Three largely divergent fear of crime models have been developed. The first, the social integration model, posits that fear is influenced by the degree to which a person is integrated into their community. The thought being that the more socially integrated a person is, the stronger the sense of informal social and thus the lower the fear of crime. Research generally--although not always--supports this notion. Other scholars developed the disorder model, which posits that disorderly conditions or other signs of incivility can lead residents to feel as though informal social control has broken down, and thus elevate levels of fear. Again, this notion is well supported in the research. The final model suggests fear of crime is a result of sociodemographic differences (e.g., gender and age) that make a person feel more vulnerable to victimization, and thus those feeling most vulnerable exhibit the highest levels of fear. The findings from this so-called vulnerabilities model receive inconsistent support in the research.
The problem with the extant fear of crime research is that it largely relies on singular explanations of fear. In other words, it operates from the premise that one of the models described above is responsible for residents' levels of fear. Recently, scholars have begun developing multimodel explanations in an effort to improve criminologists' ability to explain fear of crime. However, this multimodel approach is not a complete theoretical model of fear because it fails to account for the likely existence of a reciprocal effect between fear of crime and social integration. Further, it fails to account for the effects of social context may exert on fear and the way in which neighborhood differences may condition the individual-level fear of crime relationships.
This dissertation, using two data sources, attempts to predict fear of crime using a more complete fear of crime model than those used in much of the prior research. The first source of data used is the 2004 Hillsborough County Sheriff's Office community survey (N=1898), which was distributed to a random sample of households in unincorporated Hillsborough County. Additionally, to create measures of social context, this dissertation utilizes data from the 2000 United States Census for census designated places in unincorporated Hillsborough County--which serve as the proxy for neighborhoods (N=30). Based on theory and prior research, it was hypothesized that the best fear of crime model would contain elements from all three theoretical models developed in prior research. Additionally, it was hypothesized that there would be a significant and negative reciprocal effect from fear of crime to social integration. Finally, it was hypothesized that social context would condition the relationships between individual-level fear of crime predictors.
As predicted by the hypothesis, the empirically strongest fear of crime model did contain elements from all three explanatory fear of crime models. Additionally as hypothesized, there was a significant reciprocal relationship between fear of crime and social integration. However, contrary to expectations the relationship was positive. In other words, fear of crime motivated residents to become more socially integrated in their neighborhoods. Finally, as hypothesized social context did condition the effects of the individual-level variables. However, contrary to the hypotheses proffered, social context augmented the size of the effect between the individual-level variables.

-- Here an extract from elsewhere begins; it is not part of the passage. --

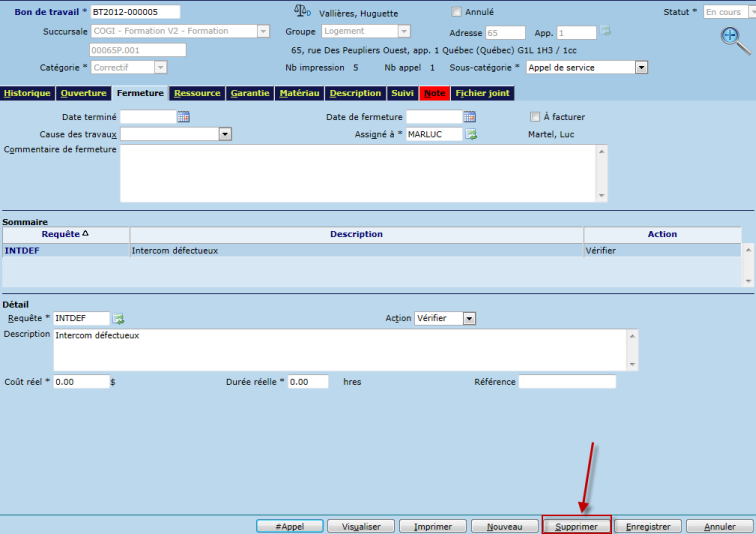Enable the À facturer checkbox
Image resolution: width=756 pixels, height=534 pixels.
(x=535, y=117)
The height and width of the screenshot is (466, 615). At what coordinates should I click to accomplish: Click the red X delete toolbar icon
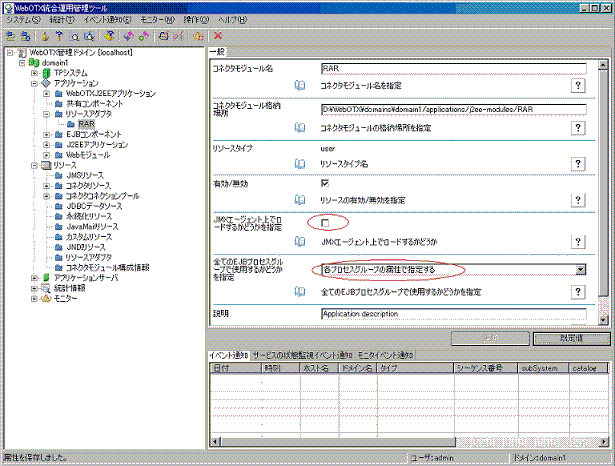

The findings from this dissertation offer some interesting insights for scholars and posivy makers alike. The findings suggest that it is imperative to use a more complete (e.g., multimodel) approach when explaining fear of crime. Additionally, it is necessary to account for the reciprocal relationship between fear of crime and social integration; otherwise research will yield deceptive parameter estimates for social integration on fear of crime. Lastly, social context matters and needs to be considered in further research. However, the theoretical model in this dissertation--while a step forward--does not represent the theoretical model to explain fear of crime. The results suggest that the model may be even more complex than the model presented here. The results of this dissertation for policy makers suggest that community oriented policing strategies are likely an effective mechanism for reducing residents fear of crime for two reasons; 1) the strengthening of social integration programs in neighborhoods and 2) focusing on reducing disorder problems in neighborhoods. Study strengths and limitations, as well as directions for future research are discussed.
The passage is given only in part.